### Task statement
Decide whether each statement below agrees with the article on Revolut's AI assistant, answering yes or no and quoting the words from the article that settle it. 1. Revolut named the AI vendors behind its assistant. 2. Starling's assistant was built with Google Gemini. 3. Third-party partners store personal information from Revolut's assistant.

Thursday 09 April 2026 8:00 am
 |  Updated: 

Thursday 09 April 2026 10:24 am

A detailed infographic illustrating strategies and key elements for effective AIR public relations budgeting on a business... AI by Revolut launched on Thursday.

Revolut has waded into the AI arms race with the debut of its personal finance assistant as fintech firms race to beef up the tech in their all-in-one super apps.

The $75bn digital banking giant has launched AI by Revolut – a financial assistant embedded into its app.

The chatbot provides spending insights, investment updates and gives users the availability to plan a trip through a conversation within the firm’s mobile app.

Revolut said the financial assistant would have a zero data retention policy, with no personal information stored by third-party partners. The bank did not disclose which AI vendors it had launched the assistant with.

It marks the latest shot fired in the AI arms race engulfing the banking sector as incumbents and challengers rush to clock the tech’s benefits.

Starling beat Revolut to the punch last month with the launch of its agentic AI financial assistant, providing similar day-to-day finance features. The assistant was built with Google Gemini, running on the Google Cloud platform.

Harriet Rees, Starling’s chief information officer and the Treasury’s ‘AI Champion,’ said: “No idea is too bold” following the launch.

Natwest also debuted its agentic AI assistant last month for users on its banking app.

### Dataset
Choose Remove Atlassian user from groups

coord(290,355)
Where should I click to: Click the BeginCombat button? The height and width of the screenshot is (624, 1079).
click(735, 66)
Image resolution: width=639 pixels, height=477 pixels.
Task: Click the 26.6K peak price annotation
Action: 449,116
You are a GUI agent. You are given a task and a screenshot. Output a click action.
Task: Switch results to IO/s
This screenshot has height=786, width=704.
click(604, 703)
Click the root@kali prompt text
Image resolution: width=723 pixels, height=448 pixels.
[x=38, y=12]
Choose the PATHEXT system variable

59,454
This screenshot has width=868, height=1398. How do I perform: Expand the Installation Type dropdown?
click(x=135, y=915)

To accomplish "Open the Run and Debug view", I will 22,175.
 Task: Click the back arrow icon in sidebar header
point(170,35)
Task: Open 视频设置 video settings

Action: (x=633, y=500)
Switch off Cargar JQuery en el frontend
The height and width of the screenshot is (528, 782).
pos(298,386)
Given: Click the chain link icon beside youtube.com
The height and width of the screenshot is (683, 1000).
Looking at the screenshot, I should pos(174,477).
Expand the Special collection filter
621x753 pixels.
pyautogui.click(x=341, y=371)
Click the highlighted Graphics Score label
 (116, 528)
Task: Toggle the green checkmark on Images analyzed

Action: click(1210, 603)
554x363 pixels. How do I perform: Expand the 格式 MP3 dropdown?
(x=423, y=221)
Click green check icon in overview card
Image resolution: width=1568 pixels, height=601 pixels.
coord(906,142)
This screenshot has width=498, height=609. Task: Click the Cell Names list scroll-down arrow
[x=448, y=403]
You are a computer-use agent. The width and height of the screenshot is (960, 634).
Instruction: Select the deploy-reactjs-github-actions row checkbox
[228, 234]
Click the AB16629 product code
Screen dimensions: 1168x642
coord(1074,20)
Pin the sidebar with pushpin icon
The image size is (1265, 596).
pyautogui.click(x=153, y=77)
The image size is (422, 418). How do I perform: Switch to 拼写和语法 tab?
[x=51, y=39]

### Answer space
1. No: "The bank did not disclose which AI vendors it had launched the assistant with."
2. Yes: "The assistant was built with Google Gemini, running on the Google Cloud platform."
3. No: "with no personal information stored by third-party partners"